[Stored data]
########

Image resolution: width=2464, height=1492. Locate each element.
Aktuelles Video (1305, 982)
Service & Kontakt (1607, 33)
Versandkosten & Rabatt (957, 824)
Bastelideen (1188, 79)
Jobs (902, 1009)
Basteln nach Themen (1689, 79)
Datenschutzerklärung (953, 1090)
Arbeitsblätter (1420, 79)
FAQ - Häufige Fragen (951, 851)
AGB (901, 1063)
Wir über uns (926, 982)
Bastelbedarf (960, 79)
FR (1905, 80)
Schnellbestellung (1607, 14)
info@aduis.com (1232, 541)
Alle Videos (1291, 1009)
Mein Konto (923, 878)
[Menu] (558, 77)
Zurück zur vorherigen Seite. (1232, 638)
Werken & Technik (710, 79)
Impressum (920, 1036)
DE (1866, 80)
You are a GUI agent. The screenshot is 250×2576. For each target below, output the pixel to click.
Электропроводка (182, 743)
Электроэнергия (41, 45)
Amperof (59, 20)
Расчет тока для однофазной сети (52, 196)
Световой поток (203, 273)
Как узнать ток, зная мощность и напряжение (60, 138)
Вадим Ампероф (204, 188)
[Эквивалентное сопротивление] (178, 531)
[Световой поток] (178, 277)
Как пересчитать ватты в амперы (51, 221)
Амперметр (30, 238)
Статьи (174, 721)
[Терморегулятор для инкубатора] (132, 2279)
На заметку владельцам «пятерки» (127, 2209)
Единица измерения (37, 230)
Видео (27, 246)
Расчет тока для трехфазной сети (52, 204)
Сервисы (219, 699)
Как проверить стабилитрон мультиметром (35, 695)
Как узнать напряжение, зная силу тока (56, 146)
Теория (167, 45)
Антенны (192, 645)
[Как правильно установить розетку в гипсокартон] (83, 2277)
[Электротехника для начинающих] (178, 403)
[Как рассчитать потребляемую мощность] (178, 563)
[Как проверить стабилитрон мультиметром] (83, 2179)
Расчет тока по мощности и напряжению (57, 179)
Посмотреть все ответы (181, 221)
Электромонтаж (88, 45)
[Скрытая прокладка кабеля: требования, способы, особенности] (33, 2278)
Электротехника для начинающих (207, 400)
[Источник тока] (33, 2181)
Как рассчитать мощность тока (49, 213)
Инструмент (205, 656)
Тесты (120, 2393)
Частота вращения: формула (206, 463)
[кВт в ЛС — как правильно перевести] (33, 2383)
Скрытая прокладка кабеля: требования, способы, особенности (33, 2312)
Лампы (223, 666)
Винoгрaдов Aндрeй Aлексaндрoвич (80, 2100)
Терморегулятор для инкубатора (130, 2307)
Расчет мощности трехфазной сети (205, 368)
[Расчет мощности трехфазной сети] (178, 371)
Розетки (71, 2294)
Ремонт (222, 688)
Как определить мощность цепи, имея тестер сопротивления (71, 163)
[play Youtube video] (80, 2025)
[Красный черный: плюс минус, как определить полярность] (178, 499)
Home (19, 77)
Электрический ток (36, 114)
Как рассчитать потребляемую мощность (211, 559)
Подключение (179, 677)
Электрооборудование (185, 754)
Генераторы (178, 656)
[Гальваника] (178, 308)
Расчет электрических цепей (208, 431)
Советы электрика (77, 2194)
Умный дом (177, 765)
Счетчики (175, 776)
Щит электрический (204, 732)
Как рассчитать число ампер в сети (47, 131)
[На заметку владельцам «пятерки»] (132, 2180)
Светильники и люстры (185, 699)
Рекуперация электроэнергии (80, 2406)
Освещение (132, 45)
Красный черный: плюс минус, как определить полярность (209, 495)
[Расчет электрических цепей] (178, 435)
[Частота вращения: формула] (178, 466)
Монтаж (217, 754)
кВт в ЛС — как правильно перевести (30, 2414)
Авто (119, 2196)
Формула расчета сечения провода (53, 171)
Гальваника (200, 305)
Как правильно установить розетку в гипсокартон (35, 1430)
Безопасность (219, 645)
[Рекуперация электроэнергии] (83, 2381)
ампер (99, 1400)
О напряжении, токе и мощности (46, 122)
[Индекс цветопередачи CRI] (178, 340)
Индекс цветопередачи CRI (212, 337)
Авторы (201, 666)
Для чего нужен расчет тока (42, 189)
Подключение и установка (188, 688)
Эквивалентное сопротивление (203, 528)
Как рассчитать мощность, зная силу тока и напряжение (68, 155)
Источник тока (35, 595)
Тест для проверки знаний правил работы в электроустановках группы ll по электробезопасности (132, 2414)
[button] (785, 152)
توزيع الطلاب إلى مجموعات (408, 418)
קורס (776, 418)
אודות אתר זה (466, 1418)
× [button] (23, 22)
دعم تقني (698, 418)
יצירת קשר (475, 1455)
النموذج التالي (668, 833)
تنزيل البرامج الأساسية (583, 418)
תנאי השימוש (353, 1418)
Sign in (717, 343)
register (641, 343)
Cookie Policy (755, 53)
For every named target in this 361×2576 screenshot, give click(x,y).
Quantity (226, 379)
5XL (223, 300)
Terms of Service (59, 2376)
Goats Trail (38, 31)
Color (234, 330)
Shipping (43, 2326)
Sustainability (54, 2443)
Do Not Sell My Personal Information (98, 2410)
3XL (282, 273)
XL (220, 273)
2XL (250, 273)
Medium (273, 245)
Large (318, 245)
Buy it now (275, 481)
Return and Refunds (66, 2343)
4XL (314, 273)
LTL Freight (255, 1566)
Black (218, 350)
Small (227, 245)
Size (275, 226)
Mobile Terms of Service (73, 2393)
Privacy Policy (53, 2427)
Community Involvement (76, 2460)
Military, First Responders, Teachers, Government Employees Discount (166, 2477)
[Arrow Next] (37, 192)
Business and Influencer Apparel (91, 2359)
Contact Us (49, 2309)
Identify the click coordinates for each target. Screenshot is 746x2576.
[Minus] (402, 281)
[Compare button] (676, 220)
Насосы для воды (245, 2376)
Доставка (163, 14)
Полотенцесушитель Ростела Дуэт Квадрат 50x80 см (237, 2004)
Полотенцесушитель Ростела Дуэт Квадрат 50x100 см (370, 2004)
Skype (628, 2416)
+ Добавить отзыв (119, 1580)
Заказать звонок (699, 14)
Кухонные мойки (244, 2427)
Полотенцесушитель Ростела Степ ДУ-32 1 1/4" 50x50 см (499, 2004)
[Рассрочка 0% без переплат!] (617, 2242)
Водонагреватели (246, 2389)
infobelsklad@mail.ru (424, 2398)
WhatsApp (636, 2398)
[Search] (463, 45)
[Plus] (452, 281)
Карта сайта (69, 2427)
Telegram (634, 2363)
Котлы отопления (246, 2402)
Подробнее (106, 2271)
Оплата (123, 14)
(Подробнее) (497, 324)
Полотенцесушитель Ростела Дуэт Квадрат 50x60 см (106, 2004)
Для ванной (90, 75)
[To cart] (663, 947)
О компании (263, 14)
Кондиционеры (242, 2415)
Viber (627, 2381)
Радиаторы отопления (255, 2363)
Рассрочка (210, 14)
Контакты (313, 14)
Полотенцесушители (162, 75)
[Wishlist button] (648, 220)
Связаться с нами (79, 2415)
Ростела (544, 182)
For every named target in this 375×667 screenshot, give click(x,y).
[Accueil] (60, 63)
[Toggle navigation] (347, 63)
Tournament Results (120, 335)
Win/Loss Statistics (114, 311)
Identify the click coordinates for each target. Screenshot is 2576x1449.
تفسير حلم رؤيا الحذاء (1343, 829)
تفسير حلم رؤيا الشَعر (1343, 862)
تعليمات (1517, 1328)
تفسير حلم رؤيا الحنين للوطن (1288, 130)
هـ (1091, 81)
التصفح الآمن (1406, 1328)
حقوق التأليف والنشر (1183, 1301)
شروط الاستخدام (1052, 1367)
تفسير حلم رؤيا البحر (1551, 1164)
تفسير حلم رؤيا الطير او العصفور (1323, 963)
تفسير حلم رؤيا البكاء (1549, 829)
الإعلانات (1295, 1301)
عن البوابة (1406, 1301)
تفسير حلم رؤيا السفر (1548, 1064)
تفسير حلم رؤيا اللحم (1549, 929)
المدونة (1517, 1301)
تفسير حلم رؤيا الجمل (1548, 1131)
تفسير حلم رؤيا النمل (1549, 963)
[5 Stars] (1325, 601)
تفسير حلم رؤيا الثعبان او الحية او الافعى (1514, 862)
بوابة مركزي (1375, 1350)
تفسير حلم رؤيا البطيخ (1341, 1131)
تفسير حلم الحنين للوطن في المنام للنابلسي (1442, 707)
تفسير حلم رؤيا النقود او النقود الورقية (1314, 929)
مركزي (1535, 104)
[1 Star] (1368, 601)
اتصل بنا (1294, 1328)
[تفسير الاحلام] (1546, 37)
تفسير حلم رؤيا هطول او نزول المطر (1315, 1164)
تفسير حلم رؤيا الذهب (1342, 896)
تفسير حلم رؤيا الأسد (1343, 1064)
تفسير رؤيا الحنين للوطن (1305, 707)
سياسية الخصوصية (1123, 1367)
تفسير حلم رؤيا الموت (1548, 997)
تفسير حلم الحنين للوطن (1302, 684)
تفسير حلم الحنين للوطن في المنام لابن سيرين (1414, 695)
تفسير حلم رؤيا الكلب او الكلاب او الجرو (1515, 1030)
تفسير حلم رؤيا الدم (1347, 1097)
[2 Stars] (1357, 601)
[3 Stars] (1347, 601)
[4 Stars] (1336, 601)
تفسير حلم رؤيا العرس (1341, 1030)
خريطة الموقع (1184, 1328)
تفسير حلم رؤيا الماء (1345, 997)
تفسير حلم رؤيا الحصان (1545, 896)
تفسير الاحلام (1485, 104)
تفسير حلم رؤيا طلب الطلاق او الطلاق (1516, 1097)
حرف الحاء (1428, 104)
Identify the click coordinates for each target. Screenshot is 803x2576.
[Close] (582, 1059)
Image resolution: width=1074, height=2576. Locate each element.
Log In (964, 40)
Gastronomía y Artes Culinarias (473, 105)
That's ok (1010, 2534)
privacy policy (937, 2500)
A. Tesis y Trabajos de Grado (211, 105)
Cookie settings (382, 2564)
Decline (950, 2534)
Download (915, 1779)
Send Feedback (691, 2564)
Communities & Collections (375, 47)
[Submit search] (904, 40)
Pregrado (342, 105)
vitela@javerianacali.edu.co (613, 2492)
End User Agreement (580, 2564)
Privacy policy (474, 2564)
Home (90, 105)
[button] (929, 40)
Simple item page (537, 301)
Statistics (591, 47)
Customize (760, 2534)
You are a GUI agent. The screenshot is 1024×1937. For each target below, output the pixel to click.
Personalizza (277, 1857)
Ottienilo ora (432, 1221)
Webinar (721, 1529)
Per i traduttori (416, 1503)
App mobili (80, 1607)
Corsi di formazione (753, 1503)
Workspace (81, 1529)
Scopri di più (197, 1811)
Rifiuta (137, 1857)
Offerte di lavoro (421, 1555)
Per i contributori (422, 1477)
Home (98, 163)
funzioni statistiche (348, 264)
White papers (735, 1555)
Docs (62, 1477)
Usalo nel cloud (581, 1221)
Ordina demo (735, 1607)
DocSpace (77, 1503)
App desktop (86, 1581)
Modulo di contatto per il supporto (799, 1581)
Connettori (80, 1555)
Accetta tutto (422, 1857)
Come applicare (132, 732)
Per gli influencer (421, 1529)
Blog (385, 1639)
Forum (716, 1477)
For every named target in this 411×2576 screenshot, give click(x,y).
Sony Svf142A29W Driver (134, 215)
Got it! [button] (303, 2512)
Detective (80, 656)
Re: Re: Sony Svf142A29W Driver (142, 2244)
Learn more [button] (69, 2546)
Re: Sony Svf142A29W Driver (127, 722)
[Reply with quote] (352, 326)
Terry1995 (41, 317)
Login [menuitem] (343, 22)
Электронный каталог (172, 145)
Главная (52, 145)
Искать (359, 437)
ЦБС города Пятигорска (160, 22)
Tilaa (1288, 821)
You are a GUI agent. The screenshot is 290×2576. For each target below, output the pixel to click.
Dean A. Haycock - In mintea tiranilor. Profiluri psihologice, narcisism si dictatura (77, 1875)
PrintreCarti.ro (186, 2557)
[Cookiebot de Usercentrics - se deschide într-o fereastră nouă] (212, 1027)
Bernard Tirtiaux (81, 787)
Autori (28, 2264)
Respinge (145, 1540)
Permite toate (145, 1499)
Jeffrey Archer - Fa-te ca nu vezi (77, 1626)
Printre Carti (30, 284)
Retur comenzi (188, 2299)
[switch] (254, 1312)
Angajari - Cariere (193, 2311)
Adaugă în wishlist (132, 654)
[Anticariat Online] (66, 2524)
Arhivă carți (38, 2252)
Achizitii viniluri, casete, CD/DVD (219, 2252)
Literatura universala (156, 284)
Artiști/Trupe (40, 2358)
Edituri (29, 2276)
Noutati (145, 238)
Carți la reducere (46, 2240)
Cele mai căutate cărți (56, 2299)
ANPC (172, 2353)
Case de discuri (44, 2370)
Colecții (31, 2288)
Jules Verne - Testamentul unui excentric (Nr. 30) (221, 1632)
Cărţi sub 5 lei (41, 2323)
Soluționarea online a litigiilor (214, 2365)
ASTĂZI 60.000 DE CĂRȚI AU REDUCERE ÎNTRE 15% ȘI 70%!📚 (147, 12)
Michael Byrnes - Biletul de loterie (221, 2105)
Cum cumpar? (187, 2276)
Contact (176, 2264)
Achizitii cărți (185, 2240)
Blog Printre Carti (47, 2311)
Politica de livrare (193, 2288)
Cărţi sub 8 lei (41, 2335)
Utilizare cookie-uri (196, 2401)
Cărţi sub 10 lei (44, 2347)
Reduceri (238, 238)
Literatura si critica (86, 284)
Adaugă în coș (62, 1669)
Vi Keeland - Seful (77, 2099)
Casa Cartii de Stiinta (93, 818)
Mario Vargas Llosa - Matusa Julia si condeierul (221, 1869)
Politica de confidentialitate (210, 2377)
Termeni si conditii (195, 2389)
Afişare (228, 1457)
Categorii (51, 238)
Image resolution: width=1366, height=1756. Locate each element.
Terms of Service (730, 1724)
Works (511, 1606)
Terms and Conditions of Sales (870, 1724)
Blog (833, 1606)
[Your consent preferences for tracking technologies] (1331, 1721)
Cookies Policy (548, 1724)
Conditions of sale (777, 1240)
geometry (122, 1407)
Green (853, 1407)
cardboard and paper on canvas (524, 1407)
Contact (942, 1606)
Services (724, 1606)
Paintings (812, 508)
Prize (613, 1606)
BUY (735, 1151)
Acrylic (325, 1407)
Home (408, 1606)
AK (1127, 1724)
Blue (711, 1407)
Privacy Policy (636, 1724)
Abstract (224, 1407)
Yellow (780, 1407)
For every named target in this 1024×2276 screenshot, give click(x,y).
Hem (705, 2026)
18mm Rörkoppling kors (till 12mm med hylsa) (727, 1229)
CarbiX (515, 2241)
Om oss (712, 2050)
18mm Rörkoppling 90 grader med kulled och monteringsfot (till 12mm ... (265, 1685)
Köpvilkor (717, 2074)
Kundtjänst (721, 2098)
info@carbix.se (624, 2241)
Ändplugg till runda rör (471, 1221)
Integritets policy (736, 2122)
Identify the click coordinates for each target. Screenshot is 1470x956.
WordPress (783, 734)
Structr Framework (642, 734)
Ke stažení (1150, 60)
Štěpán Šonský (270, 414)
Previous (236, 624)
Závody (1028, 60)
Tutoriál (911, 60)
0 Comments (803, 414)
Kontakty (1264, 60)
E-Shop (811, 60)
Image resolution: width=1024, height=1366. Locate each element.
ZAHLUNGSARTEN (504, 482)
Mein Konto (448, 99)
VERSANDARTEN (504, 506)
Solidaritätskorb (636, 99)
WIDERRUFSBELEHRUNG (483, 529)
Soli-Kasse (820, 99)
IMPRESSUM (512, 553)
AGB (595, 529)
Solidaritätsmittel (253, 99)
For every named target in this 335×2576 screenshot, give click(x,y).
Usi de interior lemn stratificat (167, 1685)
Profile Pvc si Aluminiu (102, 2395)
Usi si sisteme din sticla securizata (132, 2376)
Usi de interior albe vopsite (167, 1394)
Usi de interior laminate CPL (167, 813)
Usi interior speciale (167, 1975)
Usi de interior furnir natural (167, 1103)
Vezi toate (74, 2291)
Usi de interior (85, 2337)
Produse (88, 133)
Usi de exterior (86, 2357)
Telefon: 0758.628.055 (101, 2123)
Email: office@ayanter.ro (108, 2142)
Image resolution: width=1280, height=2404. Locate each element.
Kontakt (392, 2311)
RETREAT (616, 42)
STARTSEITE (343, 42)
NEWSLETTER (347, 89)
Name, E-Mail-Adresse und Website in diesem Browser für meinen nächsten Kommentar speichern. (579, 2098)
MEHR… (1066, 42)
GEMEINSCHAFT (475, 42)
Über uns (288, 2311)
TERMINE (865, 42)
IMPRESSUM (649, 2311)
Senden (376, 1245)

########

The reply should hold only the lines from the top of the records through the line that has "Посмотреть все ответы (181, 221)", each one exact.

Image resolution: width=2464, height=1492. Locate each element.
Aktuelles Video (1305, 982)
Service & Kontakt (1607, 33)
Versandkosten & Rabatt (957, 824)
Bastelideen (1188, 79)
Jobs (902, 1009)
Basteln nach Themen (1689, 79)
Datenschutzerklärung (953, 1090)
Arbeitsblätter (1420, 79)
FAQ - Häufige Fragen (951, 851)
AGB (901, 1063)
Wir über uns (926, 982)
Bastelbedarf (960, 79)
FR (1905, 80)
Schnellbestellung (1607, 14)
info@aduis.com (1232, 541)
Alle Videos (1291, 1009)
Mein Konto (923, 878)
[Menu] (558, 77)
Zurück zur vorherigen Seite. (1232, 638)
Werken & Technik (710, 79)
Impressum (920, 1036)
DE (1866, 80)
You are a GUI agent. The screenshot is 250×2576. For each target below, output the pixel to click.
Электропроводка (182, 743)
Электроэнергия (41, 45)
Amperof (59, 20)
Расчет тока для однофазной сети (52, 196)
Световой поток (203, 273)
Как узнать ток, зная мощность и напряжение (60, 138)
Вадим Ампероф (204, 188)
[Эквивалентное сопротивление] (178, 531)
[Световой поток] (178, 277)
Как пересчитать ватты в амперы (51, 221)
Амперметр (30, 238)
Статьи (174, 721)
[Терморегулятор для инкубатора] (132, 2279)
На заметку владельцам «пятерки» (127, 2209)
Единица измерения (37, 230)
Видео (27, 246)
Расчет тока для трехфазной сети (52, 204)
Сервисы (219, 699)
Как проверить стабилитрон мультиметром (35, 695)
Как узнать напряжение, зная силу тока (56, 146)
Теория (167, 45)
Антенны (192, 645)
[Как правильно установить розетку в гипсокартон] (83, 2277)
[Электротехника для начинающих] (178, 403)
[Как рассчитать потребляемую мощность] (178, 563)
[Как проверить стабилитрон мультиметром] (83, 2179)
Расчет тока по мощности и напряжению (57, 179)
Посмотреть все ответы (181, 221)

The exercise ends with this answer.